Lee HK, Jeong S - Nucleic Acids Res. (2006)

Bottom Line: Expression of COX-2 mRNA is regulated by various cytokines, growth factors and other signals. beta-Catenin, a key transcription factor in the Wnt signal pathway, activates transcription of COX-2.Here we found that COX-2 mRNA was also substantially stabilized by activating beta-catenin in NIH3T3 and 293T cells.Taken together, we provided evidences for beta-catenin as an RNA-binding factor and a regulator of stabilization of COX-2 mRNA.

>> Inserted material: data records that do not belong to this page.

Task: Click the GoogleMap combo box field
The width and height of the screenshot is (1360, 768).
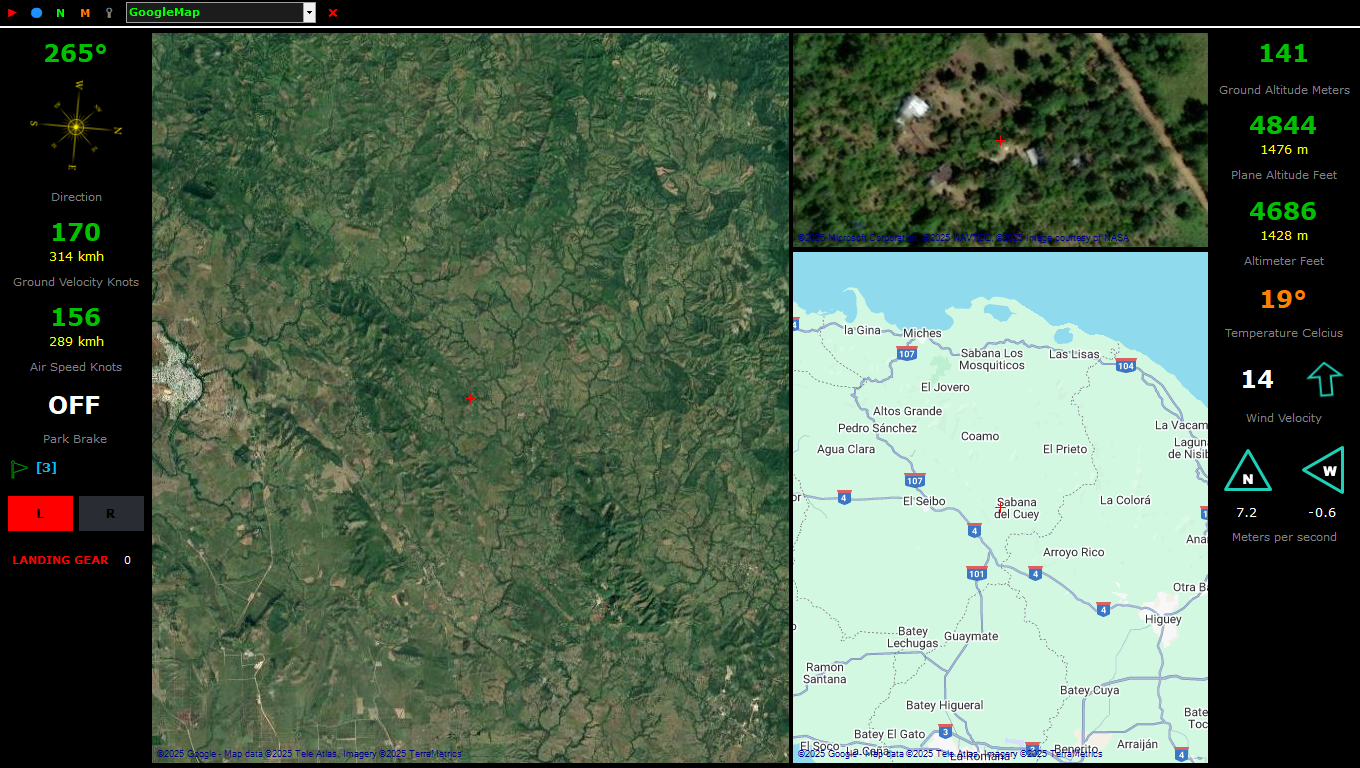Action: point(214,13)

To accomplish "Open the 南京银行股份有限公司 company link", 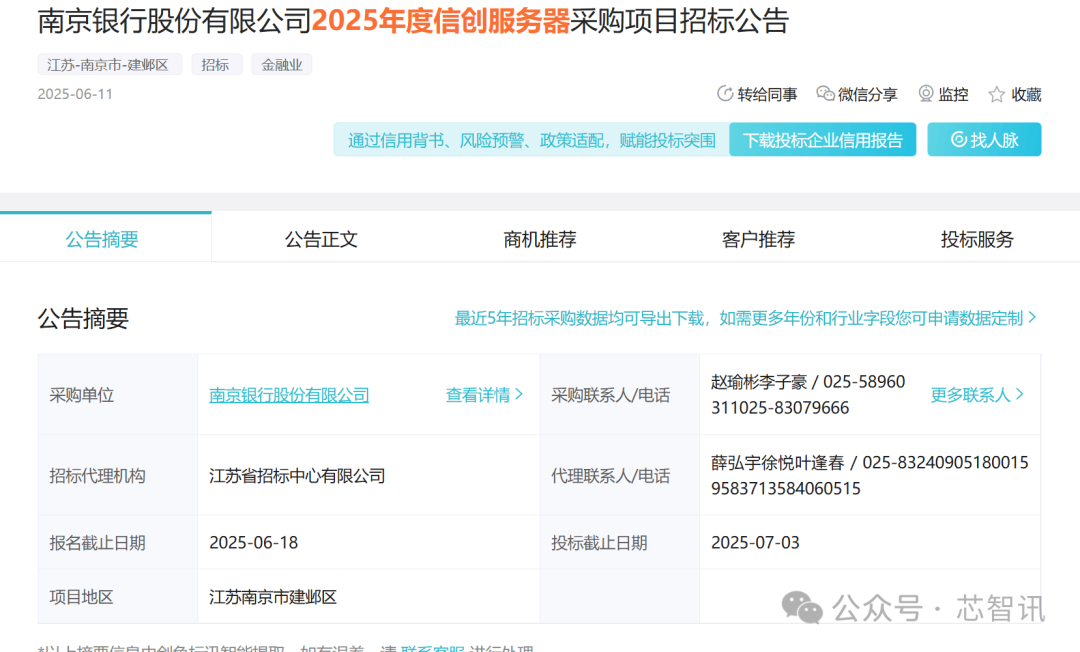I will coord(289,395).

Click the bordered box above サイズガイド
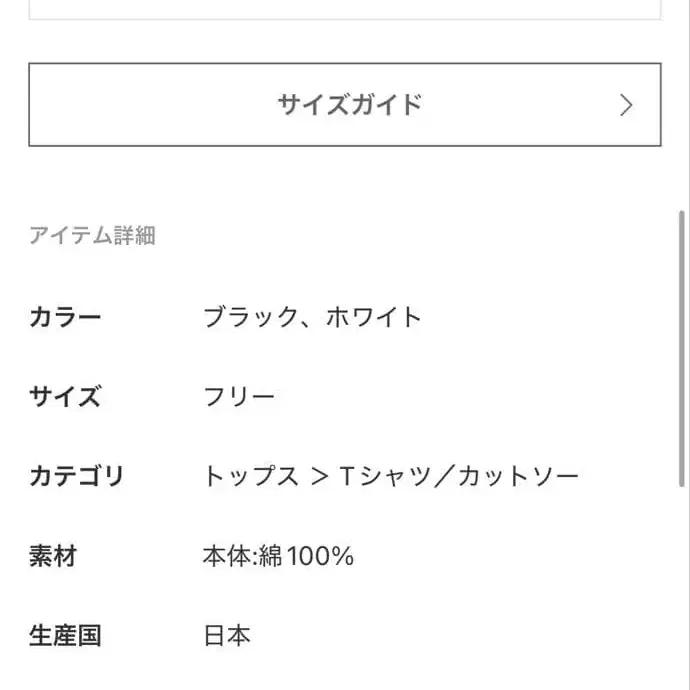tap(344, 10)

View Article: PubMed Central - PubMed

Affiliation: Department of Molecular Biology, BK21 Graduate Program for RNA Biology, Institute of Nanosensor and Biotechnology, Dankook University, Seoul 140-714, Republic of Korea.

ABSTRACT
Cyclooxygenase-2 (COX-2) mRNA is induced in the majority of human colorectal carcinomas. Transcriptional regulation plays a key role in COX-2 expression in human colon carcinoma cells, but post-transcriptional regulation of its mRNA is also critical for tumorigenesis. Expression of COX-2 mRNA is regulated by various cytokines, growth factors and other signals. beta-Catenin, a key transcription factor in the Wnt signal pathway, activates transcription of COX-2. Here we found that COX-2 mRNA was also substantially stabilized by activating beta-catenin in NIH3T3 and 293T cells. We identified the beta-catenin-responsive element in the proximal region of the COX-2 3'-untranslated region (3'-UTR) and showed that beta-catenin interacted with AU-rich elements (ARE) of 3'-UTR in vitro and in vivo. Interestingly, beta-catenin induced the cytoplasmic localization of the RNA stabilizing factor, HuR, which may bind to beta-catenin in an RNA-mediated complex and facilitate beta-catenin-dependent stabilization of COX-2 mRNA. Taken together, we provided evidences for beta-catenin as an RNA-binding factor and a regulator of stabilization of COX-2 mRNA.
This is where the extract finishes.